Aufgabenstellung
Schreib alles ab der Zeile mit „Toggle favorite heart on 上证指数 panel“ bis einschließlich der Zeile mit „tap(92, 152)“ wortgetreu ab. Lass die Bilder dabei weg.

Verfügbare Einträge
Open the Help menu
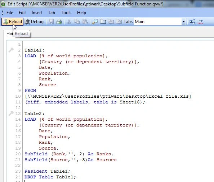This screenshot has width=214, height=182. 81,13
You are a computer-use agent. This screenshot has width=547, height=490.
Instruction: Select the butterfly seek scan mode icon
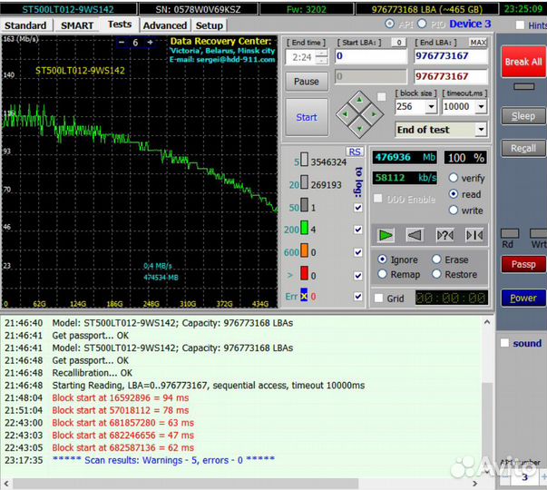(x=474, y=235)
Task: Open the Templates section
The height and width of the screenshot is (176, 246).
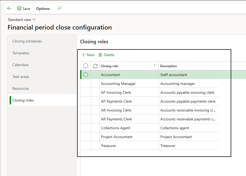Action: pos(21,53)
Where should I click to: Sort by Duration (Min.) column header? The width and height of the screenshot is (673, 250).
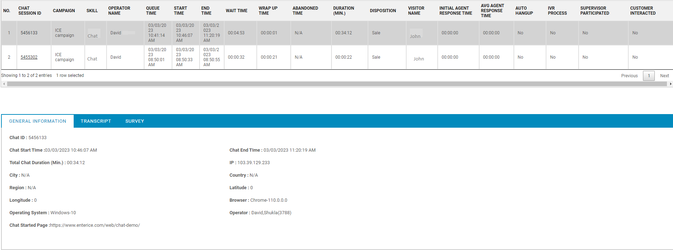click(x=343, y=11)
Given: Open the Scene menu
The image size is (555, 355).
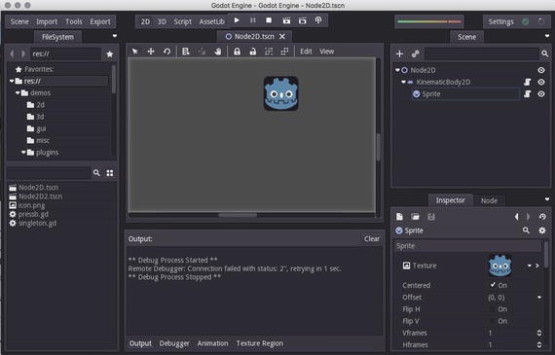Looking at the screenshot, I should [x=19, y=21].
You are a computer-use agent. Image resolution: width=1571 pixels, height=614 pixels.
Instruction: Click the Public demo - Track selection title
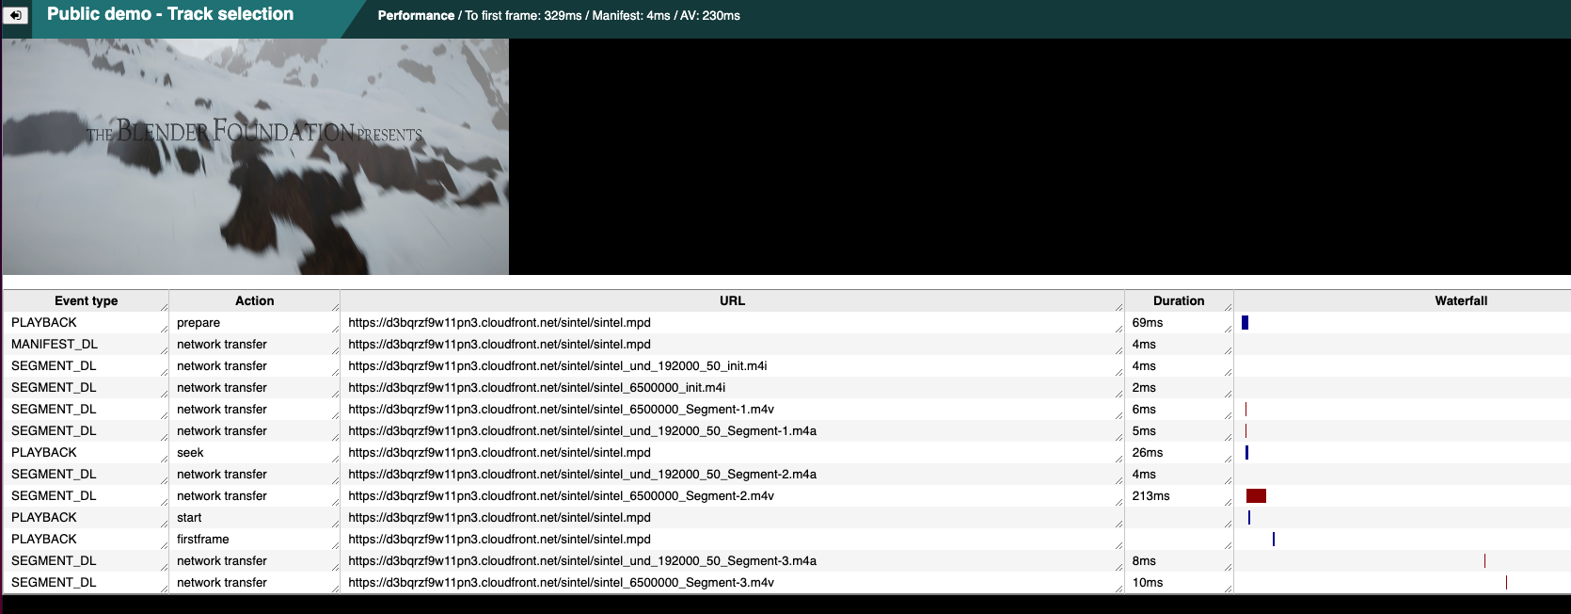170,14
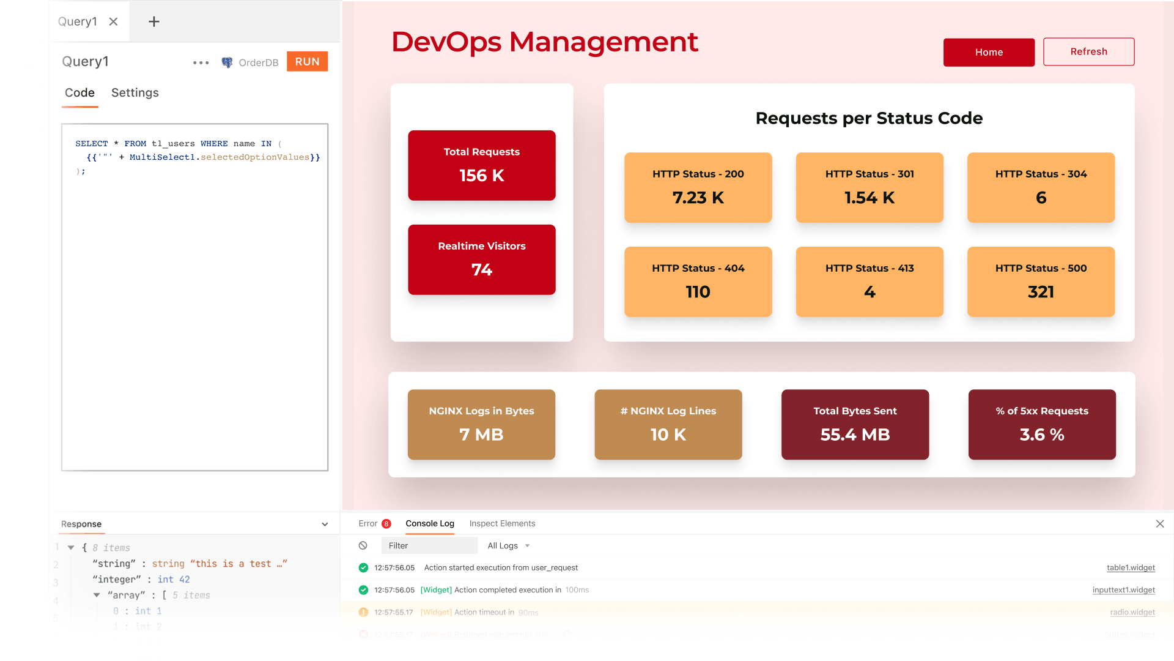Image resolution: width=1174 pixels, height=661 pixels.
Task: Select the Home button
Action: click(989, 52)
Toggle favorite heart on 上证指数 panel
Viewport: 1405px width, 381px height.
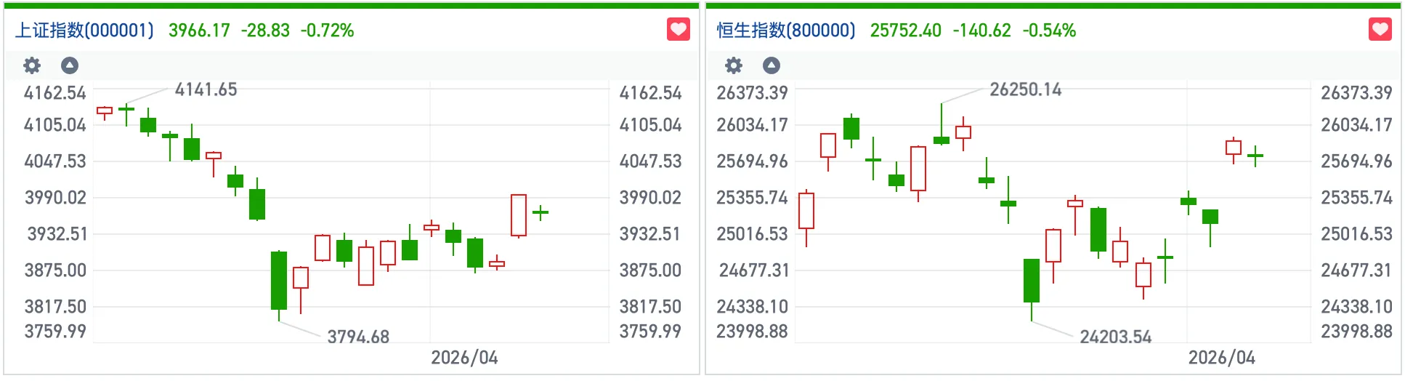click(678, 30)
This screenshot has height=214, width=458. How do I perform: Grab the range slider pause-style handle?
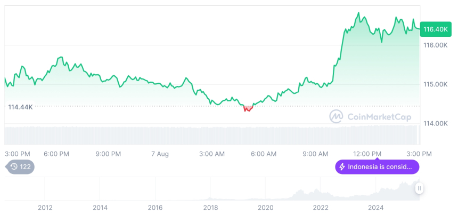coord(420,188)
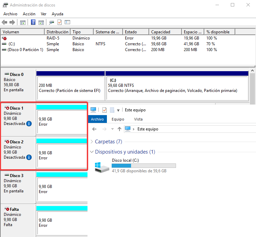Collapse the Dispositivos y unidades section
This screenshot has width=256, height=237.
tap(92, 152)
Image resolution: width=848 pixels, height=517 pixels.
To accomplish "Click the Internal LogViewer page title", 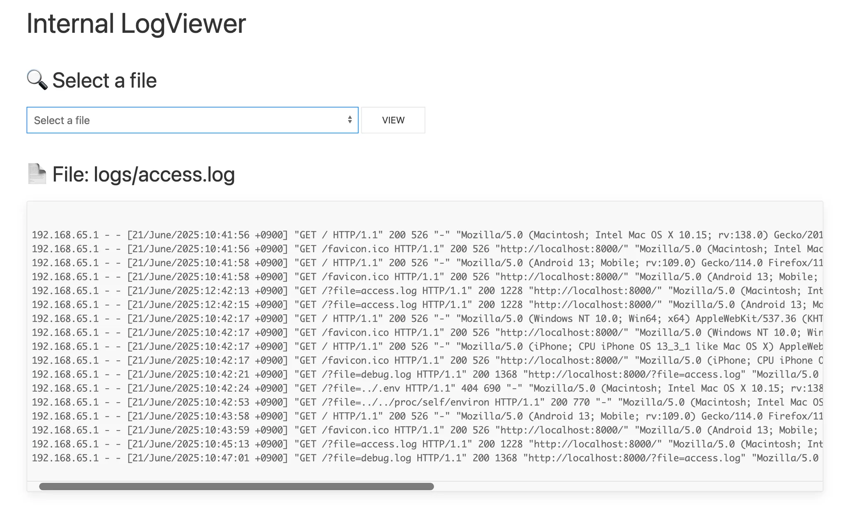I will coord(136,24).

Antwort
Toggle favorite heart on 上证指数 panel
Viewport: 1405px width, 381px height.
click(678, 30)
This screenshot has height=214, width=458. How do I perform: Grab the range slider pause-style handle?
coord(420,188)
Collapse the Dispositivos y unidades section
This screenshot has width=256, height=237.
tap(92, 152)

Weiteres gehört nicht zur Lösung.